Saved entries
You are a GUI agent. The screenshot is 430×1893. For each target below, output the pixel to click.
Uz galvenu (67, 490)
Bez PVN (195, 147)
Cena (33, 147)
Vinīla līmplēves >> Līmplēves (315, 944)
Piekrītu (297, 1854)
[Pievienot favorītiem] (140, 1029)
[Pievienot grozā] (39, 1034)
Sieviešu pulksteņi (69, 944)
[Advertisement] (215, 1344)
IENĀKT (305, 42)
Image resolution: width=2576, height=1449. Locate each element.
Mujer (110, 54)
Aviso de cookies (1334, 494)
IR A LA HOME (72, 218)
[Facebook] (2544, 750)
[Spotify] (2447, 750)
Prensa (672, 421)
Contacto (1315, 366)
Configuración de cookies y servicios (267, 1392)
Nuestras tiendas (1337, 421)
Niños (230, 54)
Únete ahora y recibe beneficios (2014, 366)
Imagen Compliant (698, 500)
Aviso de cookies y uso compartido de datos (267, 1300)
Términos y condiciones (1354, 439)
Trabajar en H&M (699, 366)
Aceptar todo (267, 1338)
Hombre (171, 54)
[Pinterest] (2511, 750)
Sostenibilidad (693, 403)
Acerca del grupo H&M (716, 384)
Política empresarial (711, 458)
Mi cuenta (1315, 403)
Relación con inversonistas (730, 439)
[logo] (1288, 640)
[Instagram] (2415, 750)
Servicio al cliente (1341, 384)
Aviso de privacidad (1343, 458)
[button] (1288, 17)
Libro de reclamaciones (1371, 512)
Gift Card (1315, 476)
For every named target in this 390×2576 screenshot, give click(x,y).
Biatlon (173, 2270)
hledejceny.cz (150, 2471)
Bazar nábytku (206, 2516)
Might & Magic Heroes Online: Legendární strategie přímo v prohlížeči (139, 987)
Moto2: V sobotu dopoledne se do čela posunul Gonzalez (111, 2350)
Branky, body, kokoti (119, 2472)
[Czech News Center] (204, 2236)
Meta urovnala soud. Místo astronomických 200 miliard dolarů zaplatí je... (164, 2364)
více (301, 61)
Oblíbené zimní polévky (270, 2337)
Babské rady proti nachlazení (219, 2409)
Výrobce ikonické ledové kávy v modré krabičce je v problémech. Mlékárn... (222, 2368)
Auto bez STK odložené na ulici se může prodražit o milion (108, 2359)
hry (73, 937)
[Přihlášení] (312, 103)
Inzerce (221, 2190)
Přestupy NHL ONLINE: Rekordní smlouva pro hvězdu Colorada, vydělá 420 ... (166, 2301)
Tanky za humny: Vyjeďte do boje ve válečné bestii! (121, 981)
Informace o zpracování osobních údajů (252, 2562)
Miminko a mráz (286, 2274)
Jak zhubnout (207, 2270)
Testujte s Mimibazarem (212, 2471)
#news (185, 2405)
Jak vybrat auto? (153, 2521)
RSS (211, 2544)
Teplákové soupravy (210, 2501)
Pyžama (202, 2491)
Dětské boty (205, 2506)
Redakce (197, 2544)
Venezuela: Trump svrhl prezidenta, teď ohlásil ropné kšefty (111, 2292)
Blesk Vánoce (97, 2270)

_Work item_
Retype the records above in full, matching each line exactly.

_Result of the exercise_
You are a GUI agent. The screenshot is 430×1893. For each target below, output the pixel to click.
Uz galvenu (67, 490)
Bez PVN (195, 147)
Cena (33, 147)
Vinīla līmplēves >> Līmplēves (315, 944)
Piekrītu (297, 1854)
[Pievienot favorītiem] (140, 1029)
[Pievienot grozā] (39, 1034)
Sieviešu pulksteņi (69, 944)
[Advertisement] (215, 1344)
IENĀKT (305, 42)
Image resolution: width=2576, height=1449. Locate each element.
Mujer (110, 54)
Aviso de cookies (1334, 494)
IR A LA HOME (72, 218)
[Facebook] (2544, 750)
[Spotify] (2447, 750)
Prensa (672, 421)
Contacto (1315, 366)
Configuración de cookies y servicios (267, 1392)
Nuestras tiendas (1337, 421)
Niños (230, 54)
Únete ahora y recibe beneficios (2014, 366)
Imagen Compliant (698, 500)
Aviso de cookies y uso compartido de datos (267, 1300)
Términos y condiciones (1354, 439)
Trabajar en H&M (699, 366)
Aceptar todo (267, 1338)
Hombre (171, 54)
[Pinterest] (2511, 750)
Sostenibilidad (693, 403)
Acerca del grupo H&M (716, 384)
Política empresarial (711, 458)
Mi cuenta (1315, 403)
Relación con inversonistas (730, 439)
[logo] (1288, 640)
[Instagram] (2415, 750)
Servicio al cliente (1341, 384)
Aviso de privacidad (1343, 458)
[button] (1288, 17)
Libro de reclamaciones (1371, 512)
Gift Card (1315, 476)
For every named target in this 390×2576 screenshot, give click(x,y).
Biatlon (173, 2270)
hledejceny.cz (150, 2471)
Bazar nábytku (206, 2516)
Might & Magic Heroes Online: Legendární strategie přímo v prohlížeči (139, 987)
Moto2: V sobotu dopoledne se do čela posunul Gonzalez (111, 2350)
Branky, body, kokoti (119, 2472)
[Czech News Center] (204, 2236)
Meta urovnala soud. Místo astronomických 200 miliard dolarů zaplatí je... (164, 2364)
více (301, 61)
Oblíbené zimní polévky (270, 2337)
Babské rady proti nachlazení (219, 2409)
Výrobce ikonické ledové kávy v modré krabičce je v problémech. Mlékárn... (222, 2368)
Auto bez STK odložené na ulici se může prodražit o milion (108, 2359)
hry (73, 937)
[Přihlášení] (312, 103)
Inzerce (221, 2190)
Přestupy NHL ONLINE: Rekordní smlouva pro hvězdu Colorada, vydělá 420 ... (166, 2301)
Tanky za humny: Vyjeďte do boje ve válečné bestii! (121, 981)
Informace o zpracování osobních údajů (252, 2562)
Miminko a mráz (286, 2274)
Jak zhubnout (207, 2270)
Testujte s Mimibazarem (212, 2471)
#news (185, 2405)
Jak vybrat auto? (153, 2521)
RSS (211, 2544)
Teplákové soupravy (210, 2501)
Pyžama (202, 2491)
Dětské boty (205, 2506)
Redakce (197, 2544)
Venezuela: Trump svrhl prezidenta, teď ohlásil ropné kšefty (111, 2292)
Blesk Vánoce (97, 2270)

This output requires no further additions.